Bernhard Schlink montre un héros fatigué, sombre, avare de ses paroles, mal à l'aise avec ses anciens amis: Jörg apparaît comme un homme de conviction perdu dans l'immensité d'une vie qui a continué son bonhomme de chemin pendant que la sienne s'arrêtait entre quatre murs d'une prison. Son combat a priori perdu contre un système économique et un type de société l'a-t-il rendu amer? Lentement, Jörg réapprivoise la vie en société, lentement il pose un regard enfin libre sur les autres et pose abruptement une douloureuse question: qui a trahi? Qui l'a donné aux policiers? Qui l'a envoyé pendant vingt ans derrière les barreaux?

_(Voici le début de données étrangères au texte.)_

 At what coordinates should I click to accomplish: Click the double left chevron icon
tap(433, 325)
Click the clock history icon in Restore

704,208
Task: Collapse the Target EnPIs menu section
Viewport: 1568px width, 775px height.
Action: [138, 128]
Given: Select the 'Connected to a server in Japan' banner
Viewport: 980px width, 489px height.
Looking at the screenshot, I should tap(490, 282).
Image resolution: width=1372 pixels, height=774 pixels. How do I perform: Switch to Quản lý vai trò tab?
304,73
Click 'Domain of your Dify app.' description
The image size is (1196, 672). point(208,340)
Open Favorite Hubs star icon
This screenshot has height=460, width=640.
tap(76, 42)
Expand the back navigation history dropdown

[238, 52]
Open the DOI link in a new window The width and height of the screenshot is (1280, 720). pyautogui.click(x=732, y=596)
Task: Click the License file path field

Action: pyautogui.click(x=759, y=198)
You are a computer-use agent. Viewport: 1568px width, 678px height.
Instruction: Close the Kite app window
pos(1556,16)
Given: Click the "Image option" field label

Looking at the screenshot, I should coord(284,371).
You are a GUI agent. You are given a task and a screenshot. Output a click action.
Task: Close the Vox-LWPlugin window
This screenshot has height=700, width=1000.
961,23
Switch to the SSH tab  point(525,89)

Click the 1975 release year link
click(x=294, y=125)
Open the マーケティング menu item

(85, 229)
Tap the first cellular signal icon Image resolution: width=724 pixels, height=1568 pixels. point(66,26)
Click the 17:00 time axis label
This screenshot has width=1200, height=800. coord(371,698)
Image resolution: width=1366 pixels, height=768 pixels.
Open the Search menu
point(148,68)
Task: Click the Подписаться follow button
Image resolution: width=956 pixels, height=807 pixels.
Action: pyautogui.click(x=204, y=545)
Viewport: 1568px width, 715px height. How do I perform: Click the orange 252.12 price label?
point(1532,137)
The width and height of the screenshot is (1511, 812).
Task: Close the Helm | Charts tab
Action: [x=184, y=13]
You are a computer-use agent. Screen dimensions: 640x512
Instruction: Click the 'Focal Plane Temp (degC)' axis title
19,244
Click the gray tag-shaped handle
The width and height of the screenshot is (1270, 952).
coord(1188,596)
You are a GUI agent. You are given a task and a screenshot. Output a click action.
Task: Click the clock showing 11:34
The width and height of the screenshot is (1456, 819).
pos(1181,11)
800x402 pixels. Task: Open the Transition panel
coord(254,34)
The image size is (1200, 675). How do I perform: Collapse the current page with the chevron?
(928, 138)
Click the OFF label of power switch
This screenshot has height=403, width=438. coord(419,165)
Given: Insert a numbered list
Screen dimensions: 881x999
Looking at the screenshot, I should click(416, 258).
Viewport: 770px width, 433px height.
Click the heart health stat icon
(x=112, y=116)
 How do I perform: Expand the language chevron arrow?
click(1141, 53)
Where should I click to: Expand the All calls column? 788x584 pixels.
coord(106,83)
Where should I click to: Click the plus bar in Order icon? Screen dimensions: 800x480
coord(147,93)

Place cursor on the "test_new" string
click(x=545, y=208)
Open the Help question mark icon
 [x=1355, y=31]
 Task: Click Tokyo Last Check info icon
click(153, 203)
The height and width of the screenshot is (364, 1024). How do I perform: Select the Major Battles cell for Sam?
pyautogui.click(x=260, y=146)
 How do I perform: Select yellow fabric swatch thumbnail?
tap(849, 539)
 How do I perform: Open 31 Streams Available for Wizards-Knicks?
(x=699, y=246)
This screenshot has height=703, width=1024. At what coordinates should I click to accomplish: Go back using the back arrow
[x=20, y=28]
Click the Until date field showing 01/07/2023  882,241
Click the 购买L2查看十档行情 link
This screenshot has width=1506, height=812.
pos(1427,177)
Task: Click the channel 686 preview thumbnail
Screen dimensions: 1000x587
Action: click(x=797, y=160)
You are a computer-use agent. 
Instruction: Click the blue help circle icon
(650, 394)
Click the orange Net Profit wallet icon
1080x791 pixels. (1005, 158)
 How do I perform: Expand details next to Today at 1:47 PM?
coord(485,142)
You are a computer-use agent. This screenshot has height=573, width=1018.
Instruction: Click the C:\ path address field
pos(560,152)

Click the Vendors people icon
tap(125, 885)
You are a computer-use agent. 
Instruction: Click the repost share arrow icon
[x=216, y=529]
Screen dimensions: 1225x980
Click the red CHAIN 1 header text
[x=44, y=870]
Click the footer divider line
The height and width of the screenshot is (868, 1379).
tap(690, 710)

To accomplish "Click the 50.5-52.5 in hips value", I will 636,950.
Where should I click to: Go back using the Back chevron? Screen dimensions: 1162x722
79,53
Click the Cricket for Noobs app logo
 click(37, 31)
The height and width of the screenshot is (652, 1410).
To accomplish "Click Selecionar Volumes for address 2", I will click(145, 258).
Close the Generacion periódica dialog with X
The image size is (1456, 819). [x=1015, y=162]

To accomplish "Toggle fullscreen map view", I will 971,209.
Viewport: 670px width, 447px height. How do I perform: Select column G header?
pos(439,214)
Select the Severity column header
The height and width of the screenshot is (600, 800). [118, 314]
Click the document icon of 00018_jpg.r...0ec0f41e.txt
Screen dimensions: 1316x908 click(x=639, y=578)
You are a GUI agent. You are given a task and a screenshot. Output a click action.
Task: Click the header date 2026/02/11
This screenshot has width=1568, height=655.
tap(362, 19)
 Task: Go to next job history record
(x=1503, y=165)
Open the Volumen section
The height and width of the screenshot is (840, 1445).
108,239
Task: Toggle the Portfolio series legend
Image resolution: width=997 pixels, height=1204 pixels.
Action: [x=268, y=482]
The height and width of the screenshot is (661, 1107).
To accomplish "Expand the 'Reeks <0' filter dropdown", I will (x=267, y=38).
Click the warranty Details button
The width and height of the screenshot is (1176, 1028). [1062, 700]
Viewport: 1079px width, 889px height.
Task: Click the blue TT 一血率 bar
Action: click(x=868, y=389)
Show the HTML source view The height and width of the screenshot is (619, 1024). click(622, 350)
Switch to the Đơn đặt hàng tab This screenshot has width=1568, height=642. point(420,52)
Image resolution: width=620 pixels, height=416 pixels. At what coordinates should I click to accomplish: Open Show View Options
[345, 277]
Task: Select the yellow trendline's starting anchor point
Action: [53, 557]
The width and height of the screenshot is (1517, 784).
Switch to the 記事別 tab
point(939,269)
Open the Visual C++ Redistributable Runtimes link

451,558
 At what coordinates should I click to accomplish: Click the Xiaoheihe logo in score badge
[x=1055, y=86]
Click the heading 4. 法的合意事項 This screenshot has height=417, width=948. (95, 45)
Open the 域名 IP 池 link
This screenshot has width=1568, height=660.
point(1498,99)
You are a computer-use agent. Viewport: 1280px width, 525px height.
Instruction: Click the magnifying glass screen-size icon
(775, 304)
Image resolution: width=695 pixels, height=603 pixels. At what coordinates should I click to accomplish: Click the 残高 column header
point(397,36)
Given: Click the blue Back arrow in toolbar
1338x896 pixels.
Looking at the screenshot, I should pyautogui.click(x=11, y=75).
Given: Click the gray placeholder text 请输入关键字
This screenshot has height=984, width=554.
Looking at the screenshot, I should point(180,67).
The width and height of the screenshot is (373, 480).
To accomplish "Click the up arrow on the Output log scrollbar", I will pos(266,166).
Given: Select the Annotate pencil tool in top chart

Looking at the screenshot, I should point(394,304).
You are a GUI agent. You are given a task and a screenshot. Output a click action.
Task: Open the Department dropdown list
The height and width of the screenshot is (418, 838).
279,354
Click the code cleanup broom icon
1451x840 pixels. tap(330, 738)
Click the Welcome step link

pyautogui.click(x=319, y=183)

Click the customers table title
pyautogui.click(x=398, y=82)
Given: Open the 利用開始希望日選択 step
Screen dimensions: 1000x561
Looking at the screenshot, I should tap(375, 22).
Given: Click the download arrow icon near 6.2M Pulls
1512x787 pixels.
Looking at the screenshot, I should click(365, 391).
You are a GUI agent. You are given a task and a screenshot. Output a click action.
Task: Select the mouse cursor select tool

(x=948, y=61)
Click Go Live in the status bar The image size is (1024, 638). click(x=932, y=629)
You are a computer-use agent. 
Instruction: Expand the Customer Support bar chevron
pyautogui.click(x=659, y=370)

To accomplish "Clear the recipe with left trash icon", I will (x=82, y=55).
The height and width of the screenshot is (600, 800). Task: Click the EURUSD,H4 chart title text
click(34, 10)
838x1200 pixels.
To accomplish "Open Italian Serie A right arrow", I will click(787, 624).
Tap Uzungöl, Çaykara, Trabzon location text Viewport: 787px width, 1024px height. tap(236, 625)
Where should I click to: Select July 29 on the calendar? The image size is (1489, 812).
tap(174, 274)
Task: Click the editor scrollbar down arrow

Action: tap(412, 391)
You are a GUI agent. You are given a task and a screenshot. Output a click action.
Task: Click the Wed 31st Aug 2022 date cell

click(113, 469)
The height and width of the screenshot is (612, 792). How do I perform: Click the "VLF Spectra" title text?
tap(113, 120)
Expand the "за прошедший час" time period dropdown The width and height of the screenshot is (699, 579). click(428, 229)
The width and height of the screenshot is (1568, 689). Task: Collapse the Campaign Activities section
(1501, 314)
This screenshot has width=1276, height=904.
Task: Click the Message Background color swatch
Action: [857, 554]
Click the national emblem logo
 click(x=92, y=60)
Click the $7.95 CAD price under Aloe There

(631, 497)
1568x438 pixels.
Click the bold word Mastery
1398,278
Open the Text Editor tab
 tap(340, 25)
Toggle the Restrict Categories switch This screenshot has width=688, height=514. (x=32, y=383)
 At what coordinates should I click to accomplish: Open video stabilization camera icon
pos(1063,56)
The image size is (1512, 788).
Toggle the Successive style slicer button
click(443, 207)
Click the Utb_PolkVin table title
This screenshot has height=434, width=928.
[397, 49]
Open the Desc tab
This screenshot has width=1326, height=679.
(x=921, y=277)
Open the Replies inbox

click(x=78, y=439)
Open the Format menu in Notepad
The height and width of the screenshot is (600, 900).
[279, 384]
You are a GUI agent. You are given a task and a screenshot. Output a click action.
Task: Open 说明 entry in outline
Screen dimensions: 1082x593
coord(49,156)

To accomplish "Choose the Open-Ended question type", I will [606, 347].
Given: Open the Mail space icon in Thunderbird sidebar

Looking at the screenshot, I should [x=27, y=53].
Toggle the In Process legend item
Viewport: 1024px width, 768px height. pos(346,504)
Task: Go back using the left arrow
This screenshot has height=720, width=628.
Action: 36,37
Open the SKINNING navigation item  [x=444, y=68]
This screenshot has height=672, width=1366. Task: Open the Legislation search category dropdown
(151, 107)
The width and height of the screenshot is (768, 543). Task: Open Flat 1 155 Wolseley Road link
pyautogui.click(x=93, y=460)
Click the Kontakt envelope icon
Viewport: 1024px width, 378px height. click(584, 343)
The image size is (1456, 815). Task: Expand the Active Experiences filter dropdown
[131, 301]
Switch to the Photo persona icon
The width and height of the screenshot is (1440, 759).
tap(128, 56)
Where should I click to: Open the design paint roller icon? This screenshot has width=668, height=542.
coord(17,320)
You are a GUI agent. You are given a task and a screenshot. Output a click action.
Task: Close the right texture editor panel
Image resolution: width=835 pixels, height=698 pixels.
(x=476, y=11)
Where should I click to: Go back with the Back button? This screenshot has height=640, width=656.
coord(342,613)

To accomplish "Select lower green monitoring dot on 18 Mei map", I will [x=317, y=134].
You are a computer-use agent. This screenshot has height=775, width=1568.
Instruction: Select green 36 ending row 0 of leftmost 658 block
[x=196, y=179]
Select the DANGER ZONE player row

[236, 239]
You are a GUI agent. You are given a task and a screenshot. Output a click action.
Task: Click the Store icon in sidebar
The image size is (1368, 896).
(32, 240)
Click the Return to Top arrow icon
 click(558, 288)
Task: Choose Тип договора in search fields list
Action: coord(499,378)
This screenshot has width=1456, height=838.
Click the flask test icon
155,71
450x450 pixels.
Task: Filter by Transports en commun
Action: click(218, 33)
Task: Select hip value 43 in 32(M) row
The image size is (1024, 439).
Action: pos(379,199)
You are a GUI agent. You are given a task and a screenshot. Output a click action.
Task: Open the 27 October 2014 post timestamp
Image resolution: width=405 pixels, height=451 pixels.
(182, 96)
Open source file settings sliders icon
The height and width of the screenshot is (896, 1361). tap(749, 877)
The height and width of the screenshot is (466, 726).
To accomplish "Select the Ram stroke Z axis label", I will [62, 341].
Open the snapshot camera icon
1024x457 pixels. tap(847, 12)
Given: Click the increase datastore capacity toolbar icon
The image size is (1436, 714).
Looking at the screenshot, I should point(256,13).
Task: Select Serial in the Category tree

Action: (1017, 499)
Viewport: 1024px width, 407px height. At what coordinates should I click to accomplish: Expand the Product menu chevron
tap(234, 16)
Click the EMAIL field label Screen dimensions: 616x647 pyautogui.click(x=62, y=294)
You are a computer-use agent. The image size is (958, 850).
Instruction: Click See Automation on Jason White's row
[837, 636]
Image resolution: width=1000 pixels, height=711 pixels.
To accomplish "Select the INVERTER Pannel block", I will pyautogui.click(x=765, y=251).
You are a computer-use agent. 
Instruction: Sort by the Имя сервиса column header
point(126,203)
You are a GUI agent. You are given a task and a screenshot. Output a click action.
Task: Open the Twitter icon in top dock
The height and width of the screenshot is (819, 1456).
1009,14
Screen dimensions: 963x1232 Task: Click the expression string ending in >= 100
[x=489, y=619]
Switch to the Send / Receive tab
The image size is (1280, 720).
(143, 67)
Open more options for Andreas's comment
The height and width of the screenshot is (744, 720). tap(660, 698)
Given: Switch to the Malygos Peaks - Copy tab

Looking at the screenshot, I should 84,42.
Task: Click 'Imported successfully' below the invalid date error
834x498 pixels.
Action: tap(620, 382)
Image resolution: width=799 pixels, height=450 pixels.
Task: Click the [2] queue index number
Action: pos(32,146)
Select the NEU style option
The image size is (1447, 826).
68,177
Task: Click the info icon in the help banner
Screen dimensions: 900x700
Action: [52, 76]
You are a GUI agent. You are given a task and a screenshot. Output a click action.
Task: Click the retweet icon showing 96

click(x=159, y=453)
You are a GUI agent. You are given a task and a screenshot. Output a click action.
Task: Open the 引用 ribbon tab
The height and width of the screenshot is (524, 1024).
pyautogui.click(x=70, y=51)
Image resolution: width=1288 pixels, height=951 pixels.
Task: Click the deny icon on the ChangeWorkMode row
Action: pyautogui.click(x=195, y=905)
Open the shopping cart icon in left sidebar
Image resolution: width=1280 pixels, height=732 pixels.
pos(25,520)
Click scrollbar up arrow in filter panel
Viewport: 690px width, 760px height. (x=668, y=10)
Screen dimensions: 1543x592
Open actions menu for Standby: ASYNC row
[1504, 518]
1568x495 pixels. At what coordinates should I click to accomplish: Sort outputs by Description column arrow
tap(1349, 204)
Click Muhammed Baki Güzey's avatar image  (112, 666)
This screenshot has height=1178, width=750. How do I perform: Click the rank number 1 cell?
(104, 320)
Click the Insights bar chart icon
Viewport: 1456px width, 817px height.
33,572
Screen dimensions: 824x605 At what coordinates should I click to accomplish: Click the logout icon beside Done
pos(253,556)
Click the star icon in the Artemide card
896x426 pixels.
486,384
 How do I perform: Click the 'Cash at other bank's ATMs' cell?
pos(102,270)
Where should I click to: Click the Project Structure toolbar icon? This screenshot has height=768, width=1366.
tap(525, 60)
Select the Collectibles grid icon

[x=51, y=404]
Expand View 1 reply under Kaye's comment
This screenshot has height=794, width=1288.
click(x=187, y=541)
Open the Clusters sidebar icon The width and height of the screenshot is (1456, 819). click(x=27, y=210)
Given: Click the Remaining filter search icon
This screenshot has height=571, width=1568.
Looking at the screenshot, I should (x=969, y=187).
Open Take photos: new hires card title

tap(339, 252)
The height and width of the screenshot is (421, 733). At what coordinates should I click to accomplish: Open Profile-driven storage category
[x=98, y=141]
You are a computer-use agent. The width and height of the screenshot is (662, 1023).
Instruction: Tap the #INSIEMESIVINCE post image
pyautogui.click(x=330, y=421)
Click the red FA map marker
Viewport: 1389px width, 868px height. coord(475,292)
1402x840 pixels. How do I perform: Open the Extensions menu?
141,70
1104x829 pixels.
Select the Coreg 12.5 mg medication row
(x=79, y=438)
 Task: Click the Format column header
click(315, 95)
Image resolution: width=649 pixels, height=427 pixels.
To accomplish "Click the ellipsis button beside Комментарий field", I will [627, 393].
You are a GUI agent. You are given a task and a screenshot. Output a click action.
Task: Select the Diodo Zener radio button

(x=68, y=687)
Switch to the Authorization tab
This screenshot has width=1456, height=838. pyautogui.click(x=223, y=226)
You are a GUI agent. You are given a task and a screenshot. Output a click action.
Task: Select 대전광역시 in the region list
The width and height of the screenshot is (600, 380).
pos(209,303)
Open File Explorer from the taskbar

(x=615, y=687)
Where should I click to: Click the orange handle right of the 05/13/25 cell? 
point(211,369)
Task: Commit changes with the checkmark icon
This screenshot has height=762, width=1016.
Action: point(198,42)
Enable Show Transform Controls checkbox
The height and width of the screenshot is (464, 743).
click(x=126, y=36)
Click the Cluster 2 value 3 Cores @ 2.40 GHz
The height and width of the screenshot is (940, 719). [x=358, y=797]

Ses amis se sont intégrés dans la société et ont composé avec les valeurs proposées par cette dernière: l'un, Ulrich, est devenu un important directeur de laboratoires, marié, père d'une jeune fille qui n'hésitera pas à jouer les lolitas avec le vieux héros usé, Jörg, l'autre, Karin, est devenue pasteur puis évêquesse et tente désespérement de semer la concorde sur la rencontre puis par ses prières d'amener l'assistance à regarder autrement, d'amener faire admettre aux tenants de la violence que l'on n'a pas le droit d'imposer sa vérité aux autres. Un autre, Henner, est devenu un célèbre journaliste au Spiegel et à Stern tandis qu'une autre, Isle est devenue enseignante et analyse les faits du passé en se lançant dans l'écriture où Jan, un camarade disparu, tient le rôle de l'électron libre qui a franchi la ligne rouge: elle lui invente une histoire post-mortem, une vie invisible où il devient un terroriste sans état d'âme jusqu'à ce qu'il disparaisse dans l'embrasement des tours jumelles de Manhattan, un certain 11 Septembre.
Au milieu des amis d'hier, un jeune homme détonne: Marko, révolutionnaire pur et dur qui souhaite ardemment que Jörg reprenne la lutte, soit le flambeau d'un mouvement protestataire jusqu'auboutiste s'alliant aux "camarades musulmans" et frappant le système au coeur de ses points sensibles. Puis, impromptue l'arrivée d'un jeune étudiant qui s'avère être le fils de Jörg: le week-end touche à sa fin et l'enfant qui a grandit aux côtés de ses grands-parents devient l'accusateur sans concession d'un père devenu l'ombre de lui-même.
Sous la frondaison des arbres du vieux parc mal entretenu de la maison de campagne, se nouent idylles nouvelles et se racontent les souvenirs d'amours anciennes....la nostalgie d'une jeunesse presque lointaine s'égraine au fil des mots et rend l'écriture particulièrement attachante. Le souvenir des évènements d'hier teintent le passé du sépia de la compassion: celle éprouvée tant envers l'ancien terroriste qu'envers la douleur d'un fils qui ne peut encore pardonner. L'amitié peut-elle réparer les erreurs passées? Peut-on encore tourner la page lorsqu'il y a eu beaucoup de tragédies humaines?
Dans "Le liseur", Schlink abordait le passé nazi de son pays, dans "Le week-end" il aborde, subtilement, les années terribles où la Faction Armée Rouge répandait la peur et le sang. Les années Bader tout comme les années de plomb en Italie et les combats d'Action Directe en France ont laissé une trace dans la société contemporaine. Une trace qui lentement refait surface au gré des libérations anticipées suscitant des remous plus ou moins exacerbés dans la presse...le passé récent porte trop souvent les stigmates des douleurs et des peurs pour pouvoir être ressenti sereinement par ceux qui l'on vécu.
Dans ce huis-clos à la campagne, Schlink met les souvenirs et les actes à plat sans accabler aucun des protagonistes et tout en signalant que le couple violence et politique est toujours un sujet dont toute société, toute démocratie doit se soucier sérieusement. Doucement mais sûrement, il monte l'intensité de la confrontation jusqu'au dénouement habile.
"Le week-end" est à placer dans la lignée du "Liseur": c'est un regard sur des passés qui dérangent et font mal, mais un regard qui n'accable pas et offre un espace de tendre compassion (sans pour autant dédouaner les actes les plus atroces). En un mot comme en mille, un excellent roman, photographie de l'actuelle société allemande avec ses peurs et ses envies de savoir même si cela est douloureux.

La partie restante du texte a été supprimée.